Ekstraksi Fitur Berdasarkan Jenis Data

Kita telah mengetahui konsep ekstraksi fitur menggunakan contoh data Titanic. Data tersebut merupakan data tabular yang termasuk kedalam jenis data terstruktur. Seluruh fitur didapakan dari nilai-nilai pada setiap kolom dengan sangat mudah. Kita dapat langsung mengetahui maksud dan tujuan dari nilai fitur tersebut.

Lalu bagaimana dengan fitur pada data semi-terstruktur dan tidak terstruktur?

Ekstraksi Fitur Data Semi-Terstruktur

Seperti yang telah dijelaskan pada modul sebelumnya, data semi-terstruktur adalah data yang tidak mengikuti pola terstruktur seperti pada tabel ataupun basis data relational, akan tetapi masih memiliki penanda berupa tags ataupun keys yang menyimpan untuk membedakan informasi satu dengan yang lain serta dapat memiliki hirarki. Berdasarkan definisi tersebut, kita tetap dapat mengekstraksi fitur dari data semi-terstruktur berdasarkan tags atau keys yang dimiliki oleh data tersebut. Beberapa contoh data semi terstrutkur yang poluler adalah data yang disimpan dalam bentuk Extensible Markup Language (XML) dan Javascript Object Notation (JSON).

Perhatikan contoh dokumen JSON dibawah ini,

[
    "mahasiswa": {
        "nim": "52101000175",
        "nama": "Alex Gorgon",
        "jenis_kelamin": "L",
        "dosen_wali": "Raiden Kolomogorov",
        "ipk": 3.5,
        "perkuliahan": [
            "Dasar Pemrograman",
            "Pemrograman Berbasis Objek",
            "Statistika",
            "Pembelajaran Mesin"
        ]
    },
    "mahasiswa": {
        "nim": "52101000199",
        "nama": "Kenkei Reinan",
        "jenis_kelamin": "P",
        "dosen_wali": "Raiden Kolomogorov",
        "ipk": 3.75,
        "perkuliahan": [
            "Dasar Pemrograman",
            "Pemrograman Berbasis Objek",
            "Statistika",
            "Pembelajaran Mesin"
        ],
        "prestasi": [
            "Juara 1 GEMASTIK",
            "Puteri Indoensia 2045",
            "Juara 1 Liga Voli Mahasiswa"
        ]
    }
]

Dokumen JSON tersebut berisi informasi tentang profil mahasiswa pada sebuah kampus.
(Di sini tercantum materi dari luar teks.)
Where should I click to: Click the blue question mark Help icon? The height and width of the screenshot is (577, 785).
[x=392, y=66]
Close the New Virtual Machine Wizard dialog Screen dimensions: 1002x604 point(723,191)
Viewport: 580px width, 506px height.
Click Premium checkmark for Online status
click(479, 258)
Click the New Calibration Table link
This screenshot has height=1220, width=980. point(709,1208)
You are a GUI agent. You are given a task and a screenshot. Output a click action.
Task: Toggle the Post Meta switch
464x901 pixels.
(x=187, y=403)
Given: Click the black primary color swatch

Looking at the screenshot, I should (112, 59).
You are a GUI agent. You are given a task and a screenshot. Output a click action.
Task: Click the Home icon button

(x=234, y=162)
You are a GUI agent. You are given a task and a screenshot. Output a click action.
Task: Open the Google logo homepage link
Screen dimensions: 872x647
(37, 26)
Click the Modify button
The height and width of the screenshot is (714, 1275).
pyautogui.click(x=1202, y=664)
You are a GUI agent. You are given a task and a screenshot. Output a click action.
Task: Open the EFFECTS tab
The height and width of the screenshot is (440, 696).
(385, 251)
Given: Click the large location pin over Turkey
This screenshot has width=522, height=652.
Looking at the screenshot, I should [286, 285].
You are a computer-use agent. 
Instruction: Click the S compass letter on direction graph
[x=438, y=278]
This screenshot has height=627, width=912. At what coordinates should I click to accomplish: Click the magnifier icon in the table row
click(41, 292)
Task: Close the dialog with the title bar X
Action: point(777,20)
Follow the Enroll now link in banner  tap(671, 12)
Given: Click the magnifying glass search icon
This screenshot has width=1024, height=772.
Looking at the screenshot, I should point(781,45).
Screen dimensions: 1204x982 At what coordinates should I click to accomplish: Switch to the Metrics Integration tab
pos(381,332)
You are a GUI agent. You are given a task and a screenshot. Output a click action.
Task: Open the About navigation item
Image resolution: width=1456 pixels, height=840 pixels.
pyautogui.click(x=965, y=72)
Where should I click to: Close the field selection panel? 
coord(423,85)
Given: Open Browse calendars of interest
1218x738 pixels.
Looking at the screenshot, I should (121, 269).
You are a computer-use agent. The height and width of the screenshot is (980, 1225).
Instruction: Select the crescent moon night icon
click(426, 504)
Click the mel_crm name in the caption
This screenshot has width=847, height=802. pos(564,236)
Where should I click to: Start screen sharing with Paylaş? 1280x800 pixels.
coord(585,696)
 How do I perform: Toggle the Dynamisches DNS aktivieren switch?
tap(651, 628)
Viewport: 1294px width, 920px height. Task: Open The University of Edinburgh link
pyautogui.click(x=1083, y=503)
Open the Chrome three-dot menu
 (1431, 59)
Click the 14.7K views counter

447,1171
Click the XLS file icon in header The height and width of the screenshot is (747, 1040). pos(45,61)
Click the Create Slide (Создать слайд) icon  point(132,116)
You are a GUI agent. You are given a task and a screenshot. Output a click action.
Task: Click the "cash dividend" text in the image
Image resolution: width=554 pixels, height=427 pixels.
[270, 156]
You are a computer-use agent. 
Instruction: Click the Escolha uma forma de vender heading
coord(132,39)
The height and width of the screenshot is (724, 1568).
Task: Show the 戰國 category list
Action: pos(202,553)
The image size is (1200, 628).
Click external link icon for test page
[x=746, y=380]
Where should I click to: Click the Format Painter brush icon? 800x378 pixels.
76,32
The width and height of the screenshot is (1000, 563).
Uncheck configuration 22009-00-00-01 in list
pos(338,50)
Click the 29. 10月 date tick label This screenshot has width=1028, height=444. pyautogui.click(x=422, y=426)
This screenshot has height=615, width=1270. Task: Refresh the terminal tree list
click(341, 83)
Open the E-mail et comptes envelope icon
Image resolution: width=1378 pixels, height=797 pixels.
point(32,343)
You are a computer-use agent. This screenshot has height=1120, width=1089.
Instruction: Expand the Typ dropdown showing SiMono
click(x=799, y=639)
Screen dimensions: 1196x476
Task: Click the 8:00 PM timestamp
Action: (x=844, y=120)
Berdasarkan dokumen tersebut kita dapat mengambil berbagai macam informasi sesuai dengan keys yang diberikan, seperti "nim" ataupun "nama". Dari dokumen JSON tersebut kita juga dapat dengan jelas mengetahui bahwa perbedaan antara data satu dengan data yang lainnya tidak dibedakan berdasarkan baris ataupun kolom, melainkan menggunakan bentuk array ataupun dictionary. Strukturnyapun sangat memungkinkan berbeda antara satu data dengan yang lain.

Setelah mengekstaksi nilai-nilai yang diperlukan dari data semi-terstruktur, selanjutnya kita dapat menggunakan teknik pengolahan yang serupa dengan teknik pengolahan pada data terstruktur. Perbedaanya adalah terdapat diperlukan satu tahapan untuk mengambil nilai-nilai dari keys sesuai dengan kebutuhan yang kita perlukan.

Ekstraksi Fitur Data Tidak Terstruktur

Kembali ke definisi data tidak terstruktur, yaitu merupakan data yang tidak mengikuti atau menggunakan pola penyusunan (skema) tertentu, mungkin akan tampak sulit untuk melakukan proses ekstraksi fitur. Tidak ada kolom, baris, ataupun keys pada data ini. Lalu bagimana kita mengetahui fiturnya? Sebelum ini mari kita diskusikan terlebih dulu contoh data-data tidak terstruktur.

Contoh data tidak terstrutkur diantaranya adalah konten multimedia (suara, gambar, video), dokumen teks, ataupun data sosial media.

  • Konten multimedia --> Data suara, gambar, ataupun video tidak disusun berdasarkan struktur tertentu, setiap nilainya bebas untuk mengisi "ruang-ruang" sepanjang-panjang data.

  • Dokumen teks --> Dokumen teks seperti PDF ataupun dokumen dari aplikasi pengolah kata mungkin dapat dikatakan semi-terstruktur. Hal ini karenakan mereka memiliki meta-data yang terstruktur untuk menyimpan informasi terkait dokumen tersebut. Akan tetapi, konten didalam dokumen itu sendiri tidak terstruktur. Setiap orang dapat menulis apa saja disana dengan struktur dan rincian yang berbeda-beda.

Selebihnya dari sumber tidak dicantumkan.